L’excès de réglementation ne relève pas du concept, mais peut s’immiscer au plus profond du quotidien des collaboratrices et des collaborateurs de la Place financière. Dans la gestion de fortune par exemple, la récente entrée en vigueur de la Circulaire FINMA 2025/2 « Règles de comportement selon la LSFin et l’OSFin » risque de conduire à des situations incompatibles avec l’essence même du mandat de gestion. Le Parlement avait prévu dans la Loi sur les services financiers (LSFin) que le prestataire de service financier doit notamment se renseigner sur les connaissances et l’expérience du client qui se rapportent au service financier en général et non à chaque transaction isolée. Dans la Circulaire précitée, la FINMA stipule au contraire que les prestataires de services financiers doivent se renseigner sur les connaissances et l’expérience de leur clientèle pour chaque catégorie de placement figurant dans leur offre (alors même que le client qui a confié un mandat de gestion cherche précisément à déléguer le choix de l’instrument de placement à un tiers professionnel qui bénéficie des connaissances requises). Durant la procédure de consultation, la branche a dénoncé cette nouvelle exigence, malheureusement en vain. Reste donc à espérer que l’Autorité de surveillance saura renouer le dialogue avec les Associations professionnelles et faire preuve de la souplesse nécessaire pour ne pas porter atteinte à l’attractivité de la gestion de fortune en Suisse.
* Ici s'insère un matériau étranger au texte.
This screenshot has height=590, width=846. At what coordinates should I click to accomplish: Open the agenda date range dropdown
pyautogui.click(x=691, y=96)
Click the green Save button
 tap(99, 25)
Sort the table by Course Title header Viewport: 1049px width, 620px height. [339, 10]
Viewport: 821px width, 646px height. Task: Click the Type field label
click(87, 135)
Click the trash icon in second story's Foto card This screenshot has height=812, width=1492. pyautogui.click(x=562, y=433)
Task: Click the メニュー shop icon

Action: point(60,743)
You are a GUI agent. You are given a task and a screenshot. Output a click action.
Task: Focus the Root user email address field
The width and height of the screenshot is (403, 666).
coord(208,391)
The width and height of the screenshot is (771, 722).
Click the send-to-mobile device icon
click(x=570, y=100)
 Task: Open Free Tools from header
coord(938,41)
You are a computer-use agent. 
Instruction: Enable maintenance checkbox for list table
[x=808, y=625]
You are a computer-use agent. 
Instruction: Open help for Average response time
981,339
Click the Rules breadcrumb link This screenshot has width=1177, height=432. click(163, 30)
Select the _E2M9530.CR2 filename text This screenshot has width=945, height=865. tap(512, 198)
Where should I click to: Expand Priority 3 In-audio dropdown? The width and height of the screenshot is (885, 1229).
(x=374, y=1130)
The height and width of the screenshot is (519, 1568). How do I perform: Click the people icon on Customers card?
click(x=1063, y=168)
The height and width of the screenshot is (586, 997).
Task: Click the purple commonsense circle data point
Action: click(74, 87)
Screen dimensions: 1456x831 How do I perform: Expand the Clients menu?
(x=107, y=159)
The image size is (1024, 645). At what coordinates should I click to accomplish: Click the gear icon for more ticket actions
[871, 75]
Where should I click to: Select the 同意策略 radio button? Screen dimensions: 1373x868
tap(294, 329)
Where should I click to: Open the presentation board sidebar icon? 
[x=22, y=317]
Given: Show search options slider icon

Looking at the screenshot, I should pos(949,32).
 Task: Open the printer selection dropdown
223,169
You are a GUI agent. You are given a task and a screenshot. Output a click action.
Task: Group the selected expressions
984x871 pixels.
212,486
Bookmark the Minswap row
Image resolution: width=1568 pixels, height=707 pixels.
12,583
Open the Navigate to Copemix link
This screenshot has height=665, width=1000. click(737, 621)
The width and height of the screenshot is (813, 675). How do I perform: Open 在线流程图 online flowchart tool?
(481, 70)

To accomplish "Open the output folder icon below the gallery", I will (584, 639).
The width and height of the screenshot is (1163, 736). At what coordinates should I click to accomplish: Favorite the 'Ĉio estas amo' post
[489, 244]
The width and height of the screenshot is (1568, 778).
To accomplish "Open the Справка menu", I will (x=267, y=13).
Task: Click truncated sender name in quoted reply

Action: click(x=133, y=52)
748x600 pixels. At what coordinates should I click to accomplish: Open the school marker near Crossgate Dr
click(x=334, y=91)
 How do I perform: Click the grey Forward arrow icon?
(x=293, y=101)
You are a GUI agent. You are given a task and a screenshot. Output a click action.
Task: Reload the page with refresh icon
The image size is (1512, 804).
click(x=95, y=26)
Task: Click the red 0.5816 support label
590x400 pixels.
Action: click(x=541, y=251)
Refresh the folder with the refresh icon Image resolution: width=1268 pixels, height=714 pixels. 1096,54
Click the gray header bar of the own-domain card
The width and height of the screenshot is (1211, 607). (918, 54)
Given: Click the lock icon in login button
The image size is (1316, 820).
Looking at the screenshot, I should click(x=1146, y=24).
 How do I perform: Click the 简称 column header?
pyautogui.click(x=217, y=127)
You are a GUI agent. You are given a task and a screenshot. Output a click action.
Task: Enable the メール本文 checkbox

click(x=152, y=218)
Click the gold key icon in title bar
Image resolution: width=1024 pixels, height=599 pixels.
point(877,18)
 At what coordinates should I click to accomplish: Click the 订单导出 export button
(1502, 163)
Le train Suisse doit rester à l’heure
Le train des allègements réglementaires est lancé au niveau mondial. Sa vitesse n’est pas identique sur chaque continent. Il fait figure de TGV aux Etats-Unis et d’Omnibus en Europe (du nom du paquet de mesures prévu par la Commission). Il serait préjudiciable qu’il déraille en Suisse, brisé dans son élan par un entrelacs d’initiatives populaires, de législations, d’ordonnances et de circulaires, visant à réglementer jusqu’à l’étouffement le secteur bancaire et financier qui représente 9,1% du PIB national, 5,2% des emplois et 11,6% de l’ensemble des recettes fiscales de la Confédération.
L’excès normatif disait Tocqueville finit toujours par nuire à la santé économique d’un pays.